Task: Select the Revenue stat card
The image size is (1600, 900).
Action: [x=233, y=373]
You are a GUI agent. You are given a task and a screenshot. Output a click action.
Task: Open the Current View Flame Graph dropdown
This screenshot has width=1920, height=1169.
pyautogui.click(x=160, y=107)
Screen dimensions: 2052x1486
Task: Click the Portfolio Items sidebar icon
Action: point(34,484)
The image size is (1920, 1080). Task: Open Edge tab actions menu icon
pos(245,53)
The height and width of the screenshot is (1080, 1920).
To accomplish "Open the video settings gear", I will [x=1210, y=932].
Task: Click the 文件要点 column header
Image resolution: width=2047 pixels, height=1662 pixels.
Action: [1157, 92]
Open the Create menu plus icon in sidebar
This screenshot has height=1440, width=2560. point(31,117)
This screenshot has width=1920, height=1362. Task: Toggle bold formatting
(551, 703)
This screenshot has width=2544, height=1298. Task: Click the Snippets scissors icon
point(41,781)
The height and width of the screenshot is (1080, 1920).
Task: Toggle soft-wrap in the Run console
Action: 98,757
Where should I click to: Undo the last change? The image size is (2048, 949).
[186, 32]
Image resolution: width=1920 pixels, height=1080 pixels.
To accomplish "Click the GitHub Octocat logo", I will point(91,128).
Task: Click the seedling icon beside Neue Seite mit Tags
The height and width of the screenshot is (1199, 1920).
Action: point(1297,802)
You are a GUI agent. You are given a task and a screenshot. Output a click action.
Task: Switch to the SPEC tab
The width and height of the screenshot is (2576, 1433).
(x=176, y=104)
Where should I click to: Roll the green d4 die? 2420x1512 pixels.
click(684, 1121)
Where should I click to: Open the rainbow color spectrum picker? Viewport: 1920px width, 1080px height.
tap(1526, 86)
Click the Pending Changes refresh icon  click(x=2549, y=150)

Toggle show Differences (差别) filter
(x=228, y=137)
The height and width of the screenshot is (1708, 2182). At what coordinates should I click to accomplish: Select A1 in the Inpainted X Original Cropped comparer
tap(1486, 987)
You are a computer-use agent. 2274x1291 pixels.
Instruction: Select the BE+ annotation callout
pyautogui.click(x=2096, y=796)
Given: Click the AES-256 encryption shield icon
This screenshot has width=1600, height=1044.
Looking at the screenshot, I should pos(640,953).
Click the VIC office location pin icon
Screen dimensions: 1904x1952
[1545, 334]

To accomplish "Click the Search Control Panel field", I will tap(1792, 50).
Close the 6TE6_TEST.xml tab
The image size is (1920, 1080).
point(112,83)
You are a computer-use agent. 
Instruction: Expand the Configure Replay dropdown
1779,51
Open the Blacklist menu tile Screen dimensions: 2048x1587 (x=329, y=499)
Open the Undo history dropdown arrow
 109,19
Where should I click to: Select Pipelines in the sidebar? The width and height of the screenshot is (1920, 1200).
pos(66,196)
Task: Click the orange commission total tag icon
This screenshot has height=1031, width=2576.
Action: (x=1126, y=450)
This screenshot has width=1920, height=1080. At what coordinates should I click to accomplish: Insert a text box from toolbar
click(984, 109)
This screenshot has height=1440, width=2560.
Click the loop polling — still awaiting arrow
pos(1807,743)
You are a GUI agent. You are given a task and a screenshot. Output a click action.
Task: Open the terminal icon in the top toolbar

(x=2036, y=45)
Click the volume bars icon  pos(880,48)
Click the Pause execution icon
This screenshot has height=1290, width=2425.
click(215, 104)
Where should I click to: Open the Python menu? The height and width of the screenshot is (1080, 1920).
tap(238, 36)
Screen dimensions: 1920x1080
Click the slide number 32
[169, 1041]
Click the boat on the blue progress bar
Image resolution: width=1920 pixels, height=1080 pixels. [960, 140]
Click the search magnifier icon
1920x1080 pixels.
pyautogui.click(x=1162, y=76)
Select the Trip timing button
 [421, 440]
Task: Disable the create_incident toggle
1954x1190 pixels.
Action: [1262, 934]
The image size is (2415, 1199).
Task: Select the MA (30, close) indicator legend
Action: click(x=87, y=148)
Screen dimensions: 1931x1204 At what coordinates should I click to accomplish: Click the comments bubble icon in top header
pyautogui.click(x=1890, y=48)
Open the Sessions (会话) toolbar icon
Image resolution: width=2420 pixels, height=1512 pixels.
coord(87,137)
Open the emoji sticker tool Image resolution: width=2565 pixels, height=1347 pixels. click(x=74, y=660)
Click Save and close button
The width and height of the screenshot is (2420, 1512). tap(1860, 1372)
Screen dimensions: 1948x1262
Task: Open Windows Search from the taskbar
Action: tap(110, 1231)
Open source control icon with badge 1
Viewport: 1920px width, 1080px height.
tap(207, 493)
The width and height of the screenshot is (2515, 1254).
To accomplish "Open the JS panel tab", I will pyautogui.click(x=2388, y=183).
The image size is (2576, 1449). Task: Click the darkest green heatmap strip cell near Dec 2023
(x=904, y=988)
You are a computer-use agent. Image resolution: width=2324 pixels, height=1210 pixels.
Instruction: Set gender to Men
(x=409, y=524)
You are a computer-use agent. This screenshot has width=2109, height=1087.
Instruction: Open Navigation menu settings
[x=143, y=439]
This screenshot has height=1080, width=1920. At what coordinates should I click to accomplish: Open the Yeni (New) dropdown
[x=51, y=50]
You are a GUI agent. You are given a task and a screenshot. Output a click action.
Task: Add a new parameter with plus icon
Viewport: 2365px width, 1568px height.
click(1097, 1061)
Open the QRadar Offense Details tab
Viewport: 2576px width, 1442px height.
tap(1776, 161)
+ + + +
**Work instructions:** Every line from the line containing "Select the Trip timing button" through the line containing "Open the emoji" in the records above must be retyped exactly. Leave out the rest.

**Problem solution:**
Select the Trip timing button
 [421, 440]
Task: Disable the create_incident toggle
1954x1190 pixels.
Action: [1262, 934]
The image size is (2415, 1199).
Task: Select the MA (30, close) indicator legend
Action: click(x=87, y=148)
Screen dimensions: 1931x1204 At what coordinates should I click to accomplish: Click the comments bubble icon in top header
pyautogui.click(x=1890, y=48)
Open the Sessions (会话) toolbar icon
Image resolution: width=2420 pixels, height=1512 pixels.
coord(87,137)
Open the emoji sticker tool Image resolution: width=2565 pixels, height=1347 pixels. click(x=74, y=660)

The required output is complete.